Return the records in full, exactly as given.

╭─ Provided entries

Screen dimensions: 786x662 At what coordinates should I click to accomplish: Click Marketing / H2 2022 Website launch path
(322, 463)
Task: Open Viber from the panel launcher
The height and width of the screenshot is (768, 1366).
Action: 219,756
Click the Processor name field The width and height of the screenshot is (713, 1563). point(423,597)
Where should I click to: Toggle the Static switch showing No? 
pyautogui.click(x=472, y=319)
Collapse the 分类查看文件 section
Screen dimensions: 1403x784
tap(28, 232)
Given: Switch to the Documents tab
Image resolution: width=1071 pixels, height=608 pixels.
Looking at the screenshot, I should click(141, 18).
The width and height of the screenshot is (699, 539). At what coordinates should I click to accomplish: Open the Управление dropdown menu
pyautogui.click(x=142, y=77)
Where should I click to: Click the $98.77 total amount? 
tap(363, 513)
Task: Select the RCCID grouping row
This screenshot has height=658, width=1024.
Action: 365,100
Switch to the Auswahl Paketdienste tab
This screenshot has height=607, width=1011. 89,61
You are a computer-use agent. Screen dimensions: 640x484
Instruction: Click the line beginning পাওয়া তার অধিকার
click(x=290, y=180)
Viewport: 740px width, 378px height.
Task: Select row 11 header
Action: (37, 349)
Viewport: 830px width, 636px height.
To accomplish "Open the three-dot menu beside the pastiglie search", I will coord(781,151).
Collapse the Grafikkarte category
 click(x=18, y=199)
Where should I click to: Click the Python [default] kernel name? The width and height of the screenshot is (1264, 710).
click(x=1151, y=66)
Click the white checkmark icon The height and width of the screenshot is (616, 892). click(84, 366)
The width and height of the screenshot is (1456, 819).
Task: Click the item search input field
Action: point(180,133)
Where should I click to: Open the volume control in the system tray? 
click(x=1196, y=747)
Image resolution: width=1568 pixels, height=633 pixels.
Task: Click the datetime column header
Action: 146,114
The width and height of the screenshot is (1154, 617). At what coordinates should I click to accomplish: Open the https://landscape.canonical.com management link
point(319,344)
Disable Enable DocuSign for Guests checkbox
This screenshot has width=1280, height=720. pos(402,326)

╰─

» **Solution to this problem**:
Screen dimensions: 786x662 At what coordinates should I click to accomplish: Click Marketing / H2 2022 Website launch path
(322, 463)
Task: Open Viber from the panel launcher
The height and width of the screenshot is (768, 1366).
Action: 219,756
Click the Processor name field The width and height of the screenshot is (713, 1563). point(423,597)
Where should I click to: Toggle the Static switch showing No? 
pyautogui.click(x=472, y=319)
Collapse the 分类查看文件 section
Screen dimensions: 1403x784
tap(28, 232)
Given: Switch to the Documents tab
Image resolution: width=1071 pixels, height=608 pixels.
Looking at the screenshot, I should click(141, 18).
The width and height of the screenshot is (699, 539). At what coordinates should I click to accomplish: Open the Управление dropdown menu
pyautogui.click(x=142, y=77)
Where should I click to: Click the $98.77 total amount? 
tap(363, 513)
Task: Select the RCCID grouping row
This screenshot has height=658, width=1024.
Action: 365,100
Switch to the Auswahl Paketdienste tab
This screenshot has height=607, width=1011. 89,61
You are a computer-use agent. Screen dimensions: 640x484
Instruction: Click the line beginning পাওয়া তার অধিকার
click(x=290, y=180)
Viewport: 740px width, 378px height.
Task: Select row 11 header
Action: (37, 349)
Viewport: 830px width, 636px height.
To accomplish "Open the three-dot menu beside the pastiglie search", I will coord(781,151).
Collapse the Grafikkarte category
 click(x=18, y=199)
Where should I click to: Click the Python [default] kernel name? The width and height of the screenshot is (1264, 710).
click(x=1151, y=66)
Click the white checkmark icon The height and width of the screenshot is (616, 892). click(84, 366)
The width and height of the screenshot is (1456, 819).
Task: Click the item search input field
Action: point(180,133)
Where should I click to: Open the volume control in the system tray? 
click(x=1196, y=747)
Image resolution: width=1568 pixels, height=633 pixels.
Task: Click the datetime column header
Action: 146,114
The width and height of the screenshot is (1154, 617). At what coordinates should I click to accomplish: Open the https://landscape.canonical.com management link
point(319,344)
Disable Enable DocuSign for Guests checkbox
This screenshot has width=1280, height=720. pos(402,326)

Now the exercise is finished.